フランス王立絵画・彫刻アカデミーは、1667年にパレ・ロワイヤル(パリ)で作品展を行い、これが美術展の始まりとされる。ルーヴル宮サロン・カレ(方形の間)で開催される展覧会(官展)をサロンと呼んだ。

フランス革命後、絵画・彫刻アカデミーは廃止されるが、王政復古のもとで芸術アカデミーに統合される。革命後、サロンはアカデミー会員による審査のもと、アカデミーに属しない一般の画家にも開かれた(公募展の始まり)。サロンへの出展が決まることが若手美術家の目標でありサロンは登竜門になった。アカデミーの審査員は、新古典主義的な美学を持っており、また旧来の貴族や新興のブルジョワたちの趣味に迎合する傾向があったため、保守化の傾向にあった。サロンでは新しい傾向の作品は受け入れられず、次第に若い作家たちの間に不満が高まっていった。これら新しい傾向は、欧州を覆う自由主義を求める政治運動や科学の急速な発展とも密接につながっていた。


サロンへの反抗
第2帝政期、皇帝ナポレオン3世は独自の芸術政策を進めてアカデミーと対立する。1863年には例年になく厳しい審査に、落選させられた作家たちの不満が高まると、皇帝は美術愛好者や大衆に判断を任せるため、落選作品を集めた展覧会を開くことをアカデミーに命じた。この「落選展」で、マネの「草上の昼食」が日常生活の裸を描いたことでスキャンダルを起こし話題になった。1881年に「フランス芸術家協会」が設立され、サロンの運営を行うことになった(民営化)。

1874年にはのちに印象派と呼ばれるグループが独自の展覧会を開いた。1884年には無審査・出品無制限のアンデパンダン展(Salon des Independants)、また、1890年には別にソシエテ・ナショナル・デ・ボザール(国民美術協会)主催のサロンも開催されるようになった。1903年のサロン・ドートンヌ展開催以降も多くのサロンが誕生するようになっていく。
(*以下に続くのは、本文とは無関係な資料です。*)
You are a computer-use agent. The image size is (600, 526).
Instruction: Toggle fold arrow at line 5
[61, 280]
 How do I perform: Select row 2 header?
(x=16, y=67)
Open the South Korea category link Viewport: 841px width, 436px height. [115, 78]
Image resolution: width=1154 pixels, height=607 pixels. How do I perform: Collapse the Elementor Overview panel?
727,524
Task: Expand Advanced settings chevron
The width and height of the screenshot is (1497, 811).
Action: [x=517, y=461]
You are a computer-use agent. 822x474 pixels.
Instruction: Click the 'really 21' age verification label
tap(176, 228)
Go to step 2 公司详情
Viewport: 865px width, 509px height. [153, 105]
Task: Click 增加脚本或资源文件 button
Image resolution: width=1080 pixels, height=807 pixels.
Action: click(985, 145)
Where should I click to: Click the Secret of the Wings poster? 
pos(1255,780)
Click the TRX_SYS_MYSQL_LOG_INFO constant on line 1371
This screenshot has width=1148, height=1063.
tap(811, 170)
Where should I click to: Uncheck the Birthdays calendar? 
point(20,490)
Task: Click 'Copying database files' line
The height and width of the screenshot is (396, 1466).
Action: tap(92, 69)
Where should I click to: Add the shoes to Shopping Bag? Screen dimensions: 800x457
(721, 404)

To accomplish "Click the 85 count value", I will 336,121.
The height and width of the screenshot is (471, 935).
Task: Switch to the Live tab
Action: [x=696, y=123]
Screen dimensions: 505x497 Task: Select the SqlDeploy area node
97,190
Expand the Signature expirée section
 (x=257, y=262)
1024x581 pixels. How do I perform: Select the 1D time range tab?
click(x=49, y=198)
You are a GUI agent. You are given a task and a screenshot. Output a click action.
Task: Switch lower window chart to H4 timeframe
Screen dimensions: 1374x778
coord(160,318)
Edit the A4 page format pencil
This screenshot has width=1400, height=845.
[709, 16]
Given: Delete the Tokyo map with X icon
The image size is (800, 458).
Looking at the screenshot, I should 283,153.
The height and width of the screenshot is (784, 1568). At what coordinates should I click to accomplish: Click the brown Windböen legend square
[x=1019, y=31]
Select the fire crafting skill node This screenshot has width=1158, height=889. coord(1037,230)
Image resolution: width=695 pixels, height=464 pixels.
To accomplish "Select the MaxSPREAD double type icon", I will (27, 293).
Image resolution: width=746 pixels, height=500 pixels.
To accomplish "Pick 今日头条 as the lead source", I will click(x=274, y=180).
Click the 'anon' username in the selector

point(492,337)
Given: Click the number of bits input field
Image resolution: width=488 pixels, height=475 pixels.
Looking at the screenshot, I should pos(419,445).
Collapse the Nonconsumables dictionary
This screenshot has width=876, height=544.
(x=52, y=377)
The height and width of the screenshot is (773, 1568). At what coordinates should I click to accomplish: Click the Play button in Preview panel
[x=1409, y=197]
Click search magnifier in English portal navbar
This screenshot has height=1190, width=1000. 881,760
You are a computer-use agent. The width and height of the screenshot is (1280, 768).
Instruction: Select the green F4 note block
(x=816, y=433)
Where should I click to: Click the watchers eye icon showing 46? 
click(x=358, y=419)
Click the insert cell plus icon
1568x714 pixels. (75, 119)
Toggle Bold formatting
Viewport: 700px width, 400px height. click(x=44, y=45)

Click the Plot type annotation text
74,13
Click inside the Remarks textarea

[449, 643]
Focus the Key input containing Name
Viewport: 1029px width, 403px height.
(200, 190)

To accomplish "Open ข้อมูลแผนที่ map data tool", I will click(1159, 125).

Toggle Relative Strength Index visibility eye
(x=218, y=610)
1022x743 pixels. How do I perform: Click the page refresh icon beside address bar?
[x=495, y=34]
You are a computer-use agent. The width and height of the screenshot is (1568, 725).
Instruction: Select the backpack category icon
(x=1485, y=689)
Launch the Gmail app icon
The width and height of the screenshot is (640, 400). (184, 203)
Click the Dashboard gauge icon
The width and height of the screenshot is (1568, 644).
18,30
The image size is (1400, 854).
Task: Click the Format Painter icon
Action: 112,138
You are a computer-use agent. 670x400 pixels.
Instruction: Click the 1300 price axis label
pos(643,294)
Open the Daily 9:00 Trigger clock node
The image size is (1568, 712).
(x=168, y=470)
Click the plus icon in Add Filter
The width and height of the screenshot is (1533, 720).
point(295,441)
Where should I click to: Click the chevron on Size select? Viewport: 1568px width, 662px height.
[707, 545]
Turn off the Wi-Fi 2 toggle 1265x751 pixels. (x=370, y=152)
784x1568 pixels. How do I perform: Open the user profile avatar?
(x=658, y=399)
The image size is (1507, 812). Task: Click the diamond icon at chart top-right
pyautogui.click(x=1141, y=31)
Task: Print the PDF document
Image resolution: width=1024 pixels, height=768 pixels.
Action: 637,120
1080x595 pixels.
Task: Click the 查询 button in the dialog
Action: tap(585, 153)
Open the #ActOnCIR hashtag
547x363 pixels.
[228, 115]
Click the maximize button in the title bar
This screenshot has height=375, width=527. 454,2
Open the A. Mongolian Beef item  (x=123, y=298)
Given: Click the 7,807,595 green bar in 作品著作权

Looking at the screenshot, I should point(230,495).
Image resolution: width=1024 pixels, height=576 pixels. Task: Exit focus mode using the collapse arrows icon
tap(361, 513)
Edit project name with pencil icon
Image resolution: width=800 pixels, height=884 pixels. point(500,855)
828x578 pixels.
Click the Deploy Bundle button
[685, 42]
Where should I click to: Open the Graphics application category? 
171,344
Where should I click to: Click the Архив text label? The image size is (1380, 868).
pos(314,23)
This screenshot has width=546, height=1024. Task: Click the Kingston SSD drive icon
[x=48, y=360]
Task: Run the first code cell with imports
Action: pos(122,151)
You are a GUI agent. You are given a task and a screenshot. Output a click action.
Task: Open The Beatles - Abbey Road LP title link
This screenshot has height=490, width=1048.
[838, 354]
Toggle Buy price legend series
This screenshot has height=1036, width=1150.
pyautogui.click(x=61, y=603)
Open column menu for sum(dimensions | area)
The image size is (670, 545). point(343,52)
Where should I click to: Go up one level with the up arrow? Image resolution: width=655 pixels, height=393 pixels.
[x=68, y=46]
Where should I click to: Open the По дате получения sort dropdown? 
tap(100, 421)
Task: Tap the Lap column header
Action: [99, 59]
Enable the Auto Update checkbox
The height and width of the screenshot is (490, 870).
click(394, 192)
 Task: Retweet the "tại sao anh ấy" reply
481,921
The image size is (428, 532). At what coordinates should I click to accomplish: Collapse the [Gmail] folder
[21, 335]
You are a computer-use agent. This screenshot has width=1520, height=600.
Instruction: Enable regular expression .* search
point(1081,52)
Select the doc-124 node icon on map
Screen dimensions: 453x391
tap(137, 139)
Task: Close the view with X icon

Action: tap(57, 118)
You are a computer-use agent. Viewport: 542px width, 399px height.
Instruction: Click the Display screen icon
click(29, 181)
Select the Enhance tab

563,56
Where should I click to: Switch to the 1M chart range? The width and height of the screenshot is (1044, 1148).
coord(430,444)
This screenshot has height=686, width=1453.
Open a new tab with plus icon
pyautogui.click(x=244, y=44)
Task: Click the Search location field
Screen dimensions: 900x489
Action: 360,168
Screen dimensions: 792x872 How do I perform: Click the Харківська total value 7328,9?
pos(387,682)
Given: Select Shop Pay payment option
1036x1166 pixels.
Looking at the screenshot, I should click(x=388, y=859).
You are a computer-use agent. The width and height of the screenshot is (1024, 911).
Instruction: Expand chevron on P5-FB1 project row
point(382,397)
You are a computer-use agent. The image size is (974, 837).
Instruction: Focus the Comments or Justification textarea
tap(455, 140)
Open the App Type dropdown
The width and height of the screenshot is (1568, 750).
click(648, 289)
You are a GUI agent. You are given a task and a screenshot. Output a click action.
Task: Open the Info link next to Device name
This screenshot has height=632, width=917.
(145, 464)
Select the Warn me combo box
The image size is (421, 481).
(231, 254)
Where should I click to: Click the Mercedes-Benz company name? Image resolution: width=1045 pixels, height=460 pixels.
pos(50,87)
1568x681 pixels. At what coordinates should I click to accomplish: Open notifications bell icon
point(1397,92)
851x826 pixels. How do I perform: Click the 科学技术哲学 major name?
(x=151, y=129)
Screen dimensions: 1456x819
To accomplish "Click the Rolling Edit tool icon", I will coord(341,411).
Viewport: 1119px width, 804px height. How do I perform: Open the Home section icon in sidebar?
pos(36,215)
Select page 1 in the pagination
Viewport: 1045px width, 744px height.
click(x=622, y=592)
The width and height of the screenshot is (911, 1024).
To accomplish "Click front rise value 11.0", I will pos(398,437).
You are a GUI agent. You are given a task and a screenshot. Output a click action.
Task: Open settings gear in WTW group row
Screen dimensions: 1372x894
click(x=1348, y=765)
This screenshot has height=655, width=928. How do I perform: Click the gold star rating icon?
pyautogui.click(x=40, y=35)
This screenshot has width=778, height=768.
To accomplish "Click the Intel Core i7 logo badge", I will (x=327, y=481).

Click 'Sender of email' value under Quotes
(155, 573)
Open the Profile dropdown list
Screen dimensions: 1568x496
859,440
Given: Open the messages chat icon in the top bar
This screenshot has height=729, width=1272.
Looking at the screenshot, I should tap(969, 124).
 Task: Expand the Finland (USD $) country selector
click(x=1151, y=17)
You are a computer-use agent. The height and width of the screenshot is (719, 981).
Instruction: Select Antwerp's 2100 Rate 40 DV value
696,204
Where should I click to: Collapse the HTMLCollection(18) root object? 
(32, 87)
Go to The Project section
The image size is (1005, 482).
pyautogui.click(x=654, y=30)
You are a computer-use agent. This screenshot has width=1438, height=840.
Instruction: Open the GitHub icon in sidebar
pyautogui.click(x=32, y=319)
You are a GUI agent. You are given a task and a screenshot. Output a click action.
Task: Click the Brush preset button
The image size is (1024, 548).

印象派など、後に近代美術の祖となった芸術家たちはそれぞれの美学に立って、アカデミーの美術学校(エコール・デ・ボザール)が教えるような技巧優先の保守的な美術を「アカデミー的(アカデミック)」と呼んで攻撃した。アカデミーに属さずサロンにも出さない美術家が増え、彼らは独自のグループや結社を組み、個展や独自のグループ展を行うようになった。20世紀に入り第一次世界大戦以後、これら19世紀半ばの近代美術の画家達が評価されるようになると、逆に彼らを攻撃した芸術アカデミーのアカデミックな作風の大家たちは忘れられるようになった。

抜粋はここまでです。